**EXTRACTED MATERIAL**
=-=-=-=-=
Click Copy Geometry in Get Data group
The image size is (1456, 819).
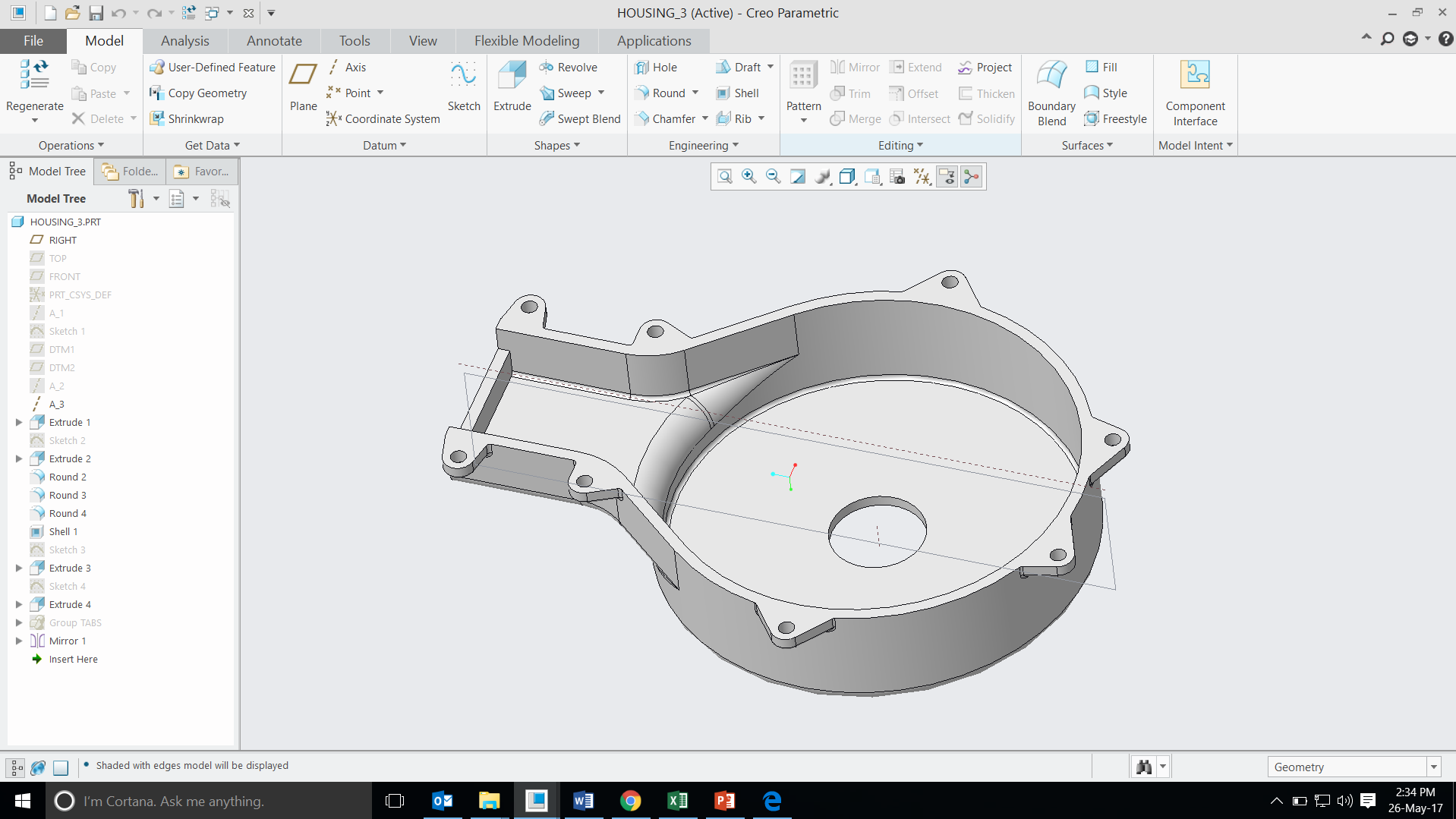click(x=206, y=93)
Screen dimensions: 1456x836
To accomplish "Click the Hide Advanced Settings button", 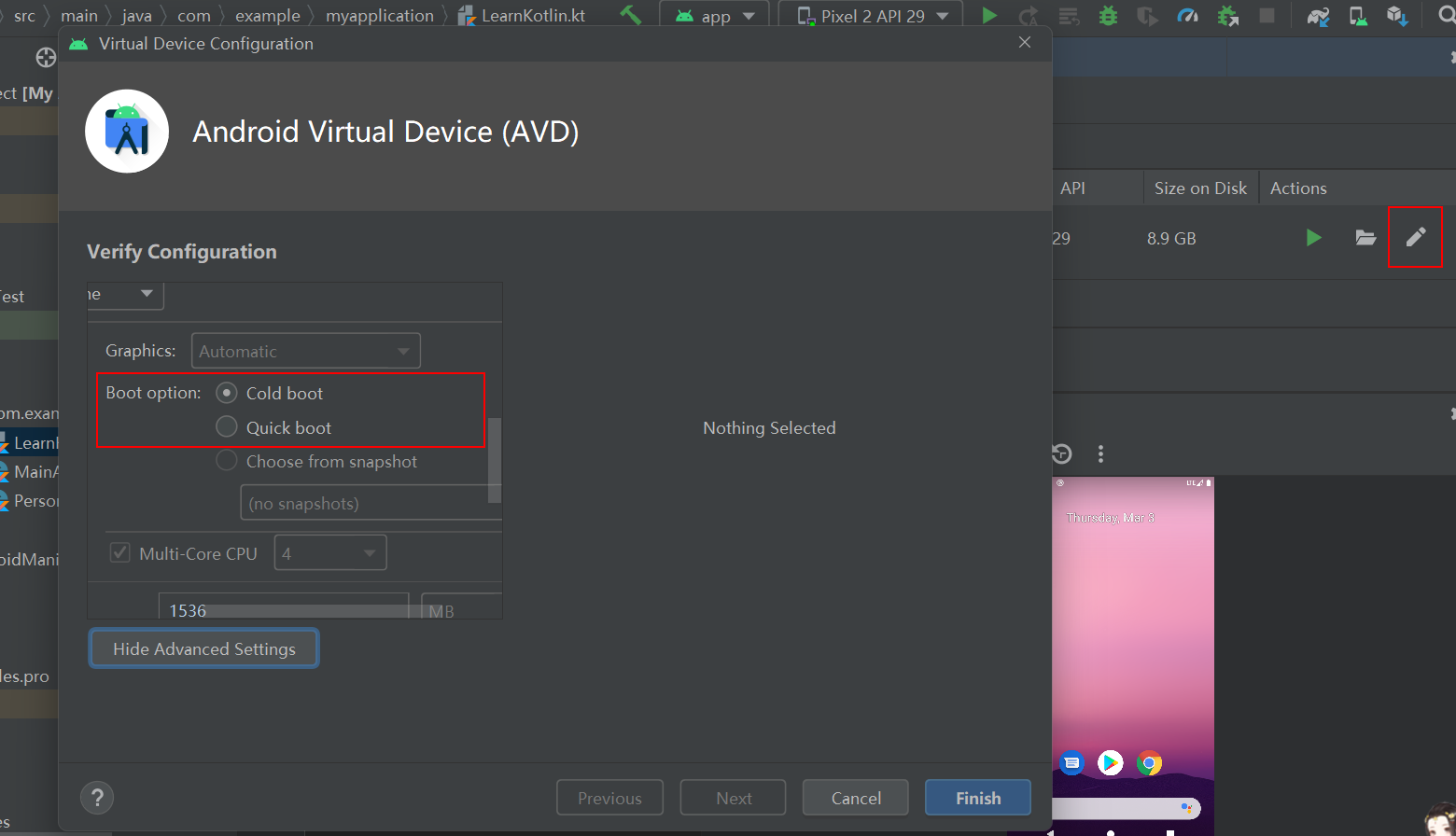I will coord(203,648).
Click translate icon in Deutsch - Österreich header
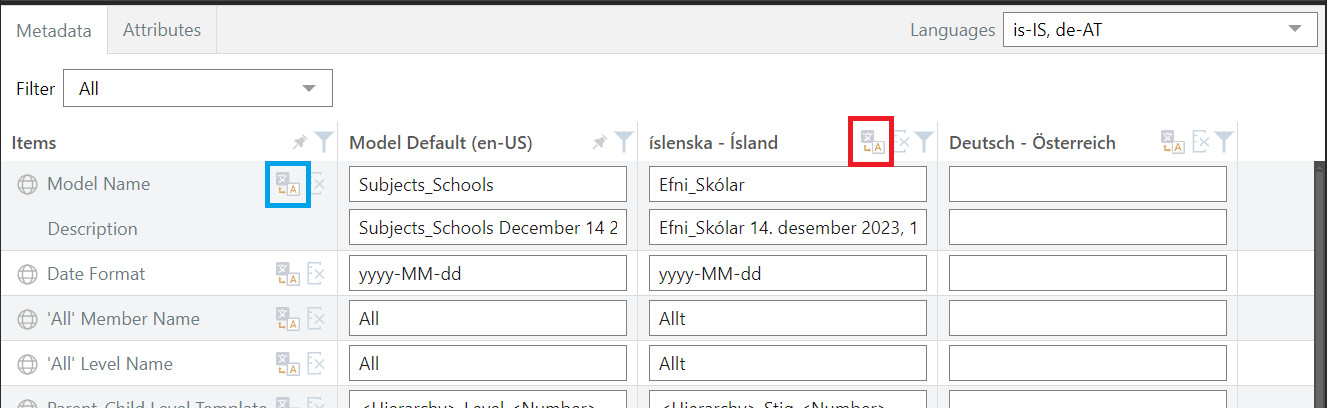This screenshot has height=408, width=1327. pyautogui.click(x=1173, y=143)
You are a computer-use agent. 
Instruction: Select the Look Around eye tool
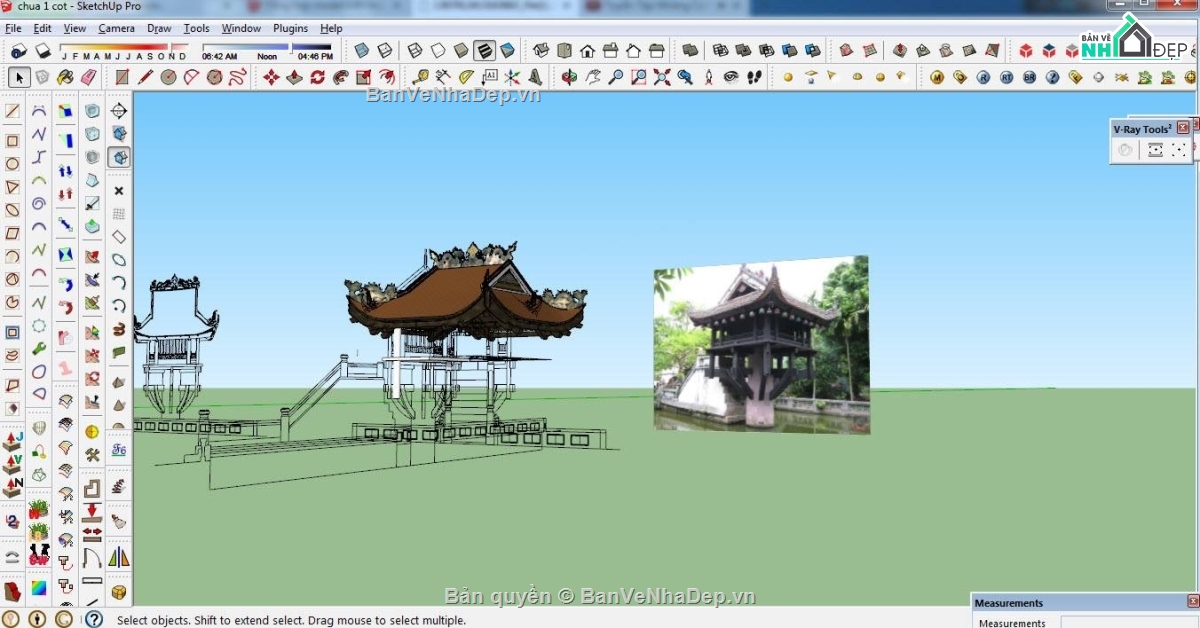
=-=-=-=-=
**YOUR TASK**
Rewrite the items starting at the line containing "Click translate icon" and ending at the last of the items, swapping "icon" for "button" and keeping everything else unchanged. Leave the pictures out of your answer.

**PROBLEM SOLUTION**
Click translate button in Deutsch - Österreich header
This screenshot has height=408, width=1327. pyautogui.click(x=1173, y=143)
You are a computer-use agent. 
Instruction: Select the Look Around eye tool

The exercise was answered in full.